◆ TASK GOAL
In the data that follows, find each line containing "Select" and copy it.

◆ EXTRACTED ENTRIES
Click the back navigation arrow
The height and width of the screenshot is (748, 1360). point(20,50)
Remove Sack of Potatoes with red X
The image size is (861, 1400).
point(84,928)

* * *

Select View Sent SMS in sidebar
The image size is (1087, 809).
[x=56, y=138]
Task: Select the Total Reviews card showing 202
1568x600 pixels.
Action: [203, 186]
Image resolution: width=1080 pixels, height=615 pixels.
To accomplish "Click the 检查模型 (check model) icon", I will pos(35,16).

◆ SOLVED EXERCISE
Select View Sent SMS in sidebar
Task: Select the Total Reviews card showing 202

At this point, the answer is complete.